9 Şubat 2010 Salı

Telekom-Kızılyıldız: TT'nin Avrupa Yolculuğu Sonlandı




Maç öncesindeki kızılyıldız değerlendirmemi okuyanlar bu maçta Telekom'a şans tanımadığımı hissetmişlerdir. Bu anlamda benim için sürpriz olmadı. 15 sayı civarında bir fark yeriz demiştim sevgili Onur Yavuz'a. Beklediğimden birazcık daha fazla bir fark yedik.

Uzun zaman sonra salonda maç izleme eziyeti yaşadım. Telekom'lu yöneticiler para vererek, bilet alarak maç izlemeye gelseler salonda neden taraftar olmadığını anlayacaklar. Federasyonun telekom yöneticilerini uyarması gerekiyor. En dandik Avrupa maçlarında dahi dolan spor salonu önemli maçlarda bile dolmuyorsa, bunun tek nedeni telekom idarecilerinin Ankara basketbolseverlerini salona gitmeye küstürmeleridir. Telekomlugüçlüler adıyla yarattıkları basketbol cahili suni taraftar kitlesi, gerçek taraftarı salonlardan uzak tutuyor. Maç öncesinde kapıda dolanarak bilet satıyorlar. Aleni bir suç var. Herkes biliyor ve herkes seyrediyor. Bu yaratıkları orada besleyip büyütüyorlar.

Sırbistan adeta büyük bir basketbol endüstrisi ve bu endüstrini en önemli en büyük firmalarından birisi de kızılyıldız.
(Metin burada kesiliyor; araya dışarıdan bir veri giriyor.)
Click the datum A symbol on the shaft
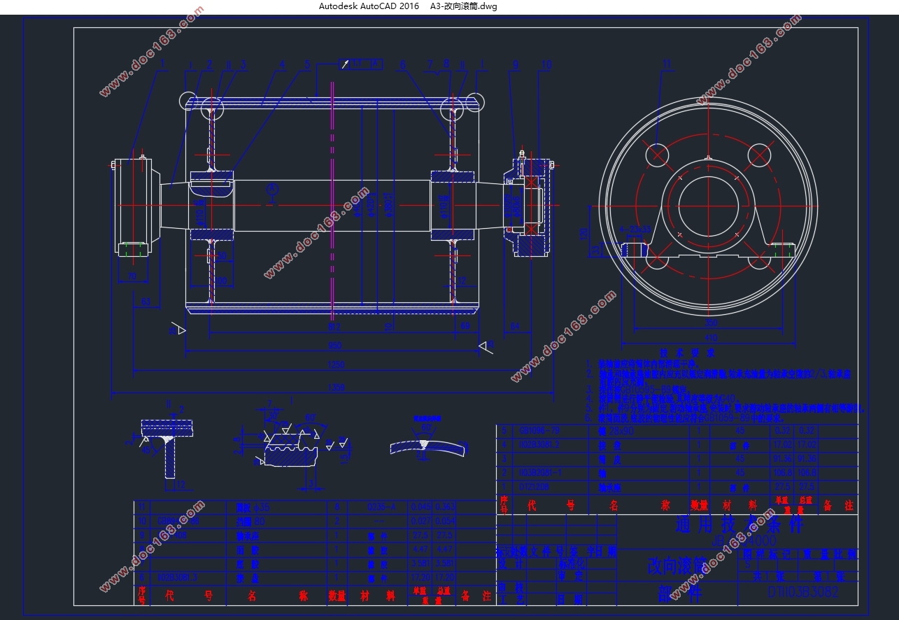 (272, 190)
Önümüzdeki yıllarda Avrupa basketbolunda önemli yer edinebilecek oyuncuları canlı seyretme fırsatını kaçırmak istemediğimden dolayı maça gittiğimi belirtmem gerek.

Maça gelince; TT açısından keyifli olmayan bir maçtı. Amiyane tabirle kedinin fareyle oynadığı gibi oynadı rakibin genç isimleri tt'nin tecrübeli isimleriyle. TT'yi izlemek pek keyif vermese de Kızılyıldız'ı izlemek çok büyük keyifti. Basketbol setleri, hücumdaki paylaşım ve akışkanlık skor tabelasında kendisini gösteriyordu. tablanın fotografını belki sonra faruk ekler siteye. o fotorafı ben sözel olarak size anlatayım. 4. periodun ortalarında, Kızılyıldızda 7 oyuncunun sayısı 8-12 aralığında dağılmıştı. telekomda ise serkan 18 diğerleri 2, 4, 5 civarındaydı. herşeyin özeti bu aslında. kızılyıldız makine düzeninde bir takım olarak oynuyorken TT bireysel yetenekleirne dayalı olarak mücadele ediyordu.
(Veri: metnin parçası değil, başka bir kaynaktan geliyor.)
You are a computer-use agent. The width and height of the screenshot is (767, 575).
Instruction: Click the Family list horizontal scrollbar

Maçın başında baskılı savunma ile TT farkı 20'lere çıkarabilseydi, belki rakibin gençliğinden de istifade ile kazanabilirdi ama onu beceremedi.


Kızılyıldız çok iyi bir takım. Ben keselj'in ve taylor'un önemli işler yapacağını düşünüyordum. ama 88'li bjelica ve 87'li stimac'a hayran kaldım. Stimac 2,10 boylarında kambala'yı andıran bir fiziğe ve simaya sahip ama daha hareketli ve daha akıllı bir uzun görünümünde. Ayağını yere daha sağlam basabilirse bence ileride Avrupa'da ciddi ses getirecek bir oyuncu. Bjelica ise neredeyse 1-2-3-4 numarada oynayabilen önemli bir oyuncu. ball handling'i vasat bir oyun kurucu kadar iyi. saha görüşü ve basketbol zekası üst düzeyde. Kendisinden uzun ve ağır oyuncu ile eşleştiğinde penetre edebiliyor. kendisinden kısa oyucnu bulunda post up yapıyor. Şutu da var. daha ne olsun? 4-5 sene kontrat yapıp tepe tepe kullan. iki oyuncu için de söylüyorum. sonra da NBA ya da avrupa'nın büyük bir klübüne sat. bunu söylemennin kolay olduğunun farkındayım. gerçekleştirmek de zordur mutlaka ama bunu yapmaya çalışacak basketbol idarecilerine ihtiyaç var.

Trifunovic önemli işler yapıyor. yabancı koç düşünen takımlara şiddetle önerilir. hatta gelirken yanında stimac ve bjelica ile gelirse daha da iyi olur.